The CMAs were held on November 11th at the Music City Center in Nashville, Tennessee. The event was held indoors, with many stars attending in person without masks. The organization says it made sure everyone was tested thoroughly before admittance. Pride sung his hit “Kiss An Angel Good Mornin’,” for the show, which was his last public performance before he died. Pride received a Lifetime Achievement award at the show.
“I don’t want to jump to conclusions because no family statement has been made. But if this was a result of the CMAs being indoors, we should all be outraged. Rest in power, Charley,” Morris tweeted about the news. Singer Mickey Guyton quickly responded, “Girl, I thought the same damn thing. We need answers as to how Charley Pride got COVID.”
Since the tweet has sparked speculation about Charley Pride possibly catching COVID at the CMAs, the organization has responded.
“Everyone affiliated with the CMA Awards followed strict testing protocols outlined by the city health department and unions,” the CMA writes in a blog post addressing the controversy. “Charley was tested prior to traveling to Nashville. He was tested upon landing in Nashville, and again on show day, with all tests coming back negative.
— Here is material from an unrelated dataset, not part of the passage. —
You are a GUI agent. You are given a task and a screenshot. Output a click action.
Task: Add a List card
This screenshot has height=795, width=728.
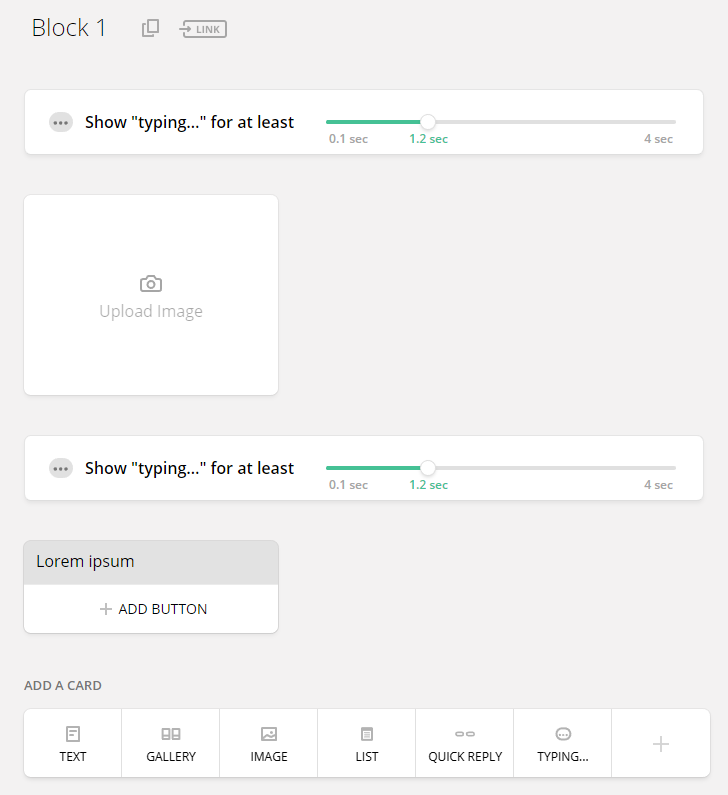click(367, 743)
“After returning to Texas following the CMA Awards, Charley again tested negative multiple times. All of us in the Country Music community are heartbroken by Charley’s passing. Out of respect for his family during their grieving period, we will not be commenting on this further,” the organization said.
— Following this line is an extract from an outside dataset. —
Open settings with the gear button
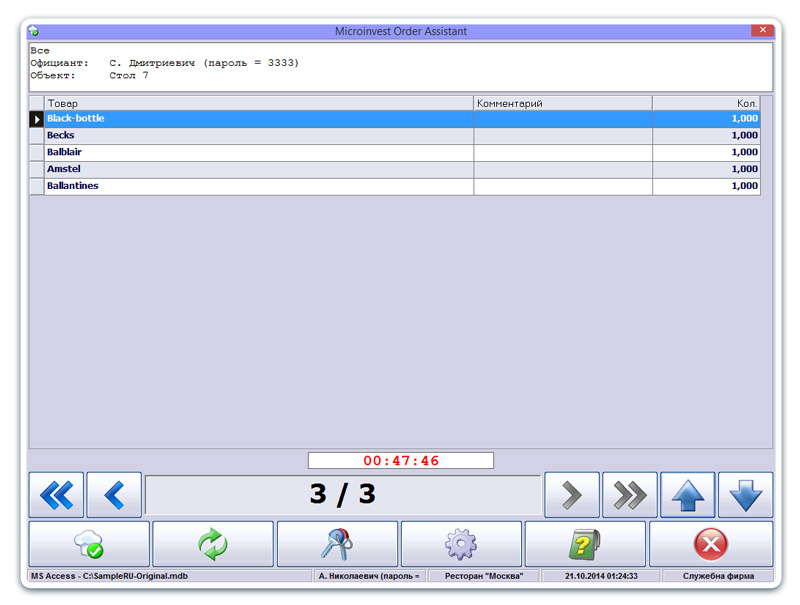Viewport: 800px width, 605px height. click(461, 544)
Several artists dropped out of performing during this year’s awards show, due to close COVID-19 contacts. But the organization says those artists who dropped out were never at the venue. Stagehands, production staff, and everyone involved in the show were tested rigorously for the event to go forward.
“The protocols we followed were required not only by the CDC but the local health department, as well as the unions and guilds,” CMA CEO Sarah Trahern confirmed in an interview before the show.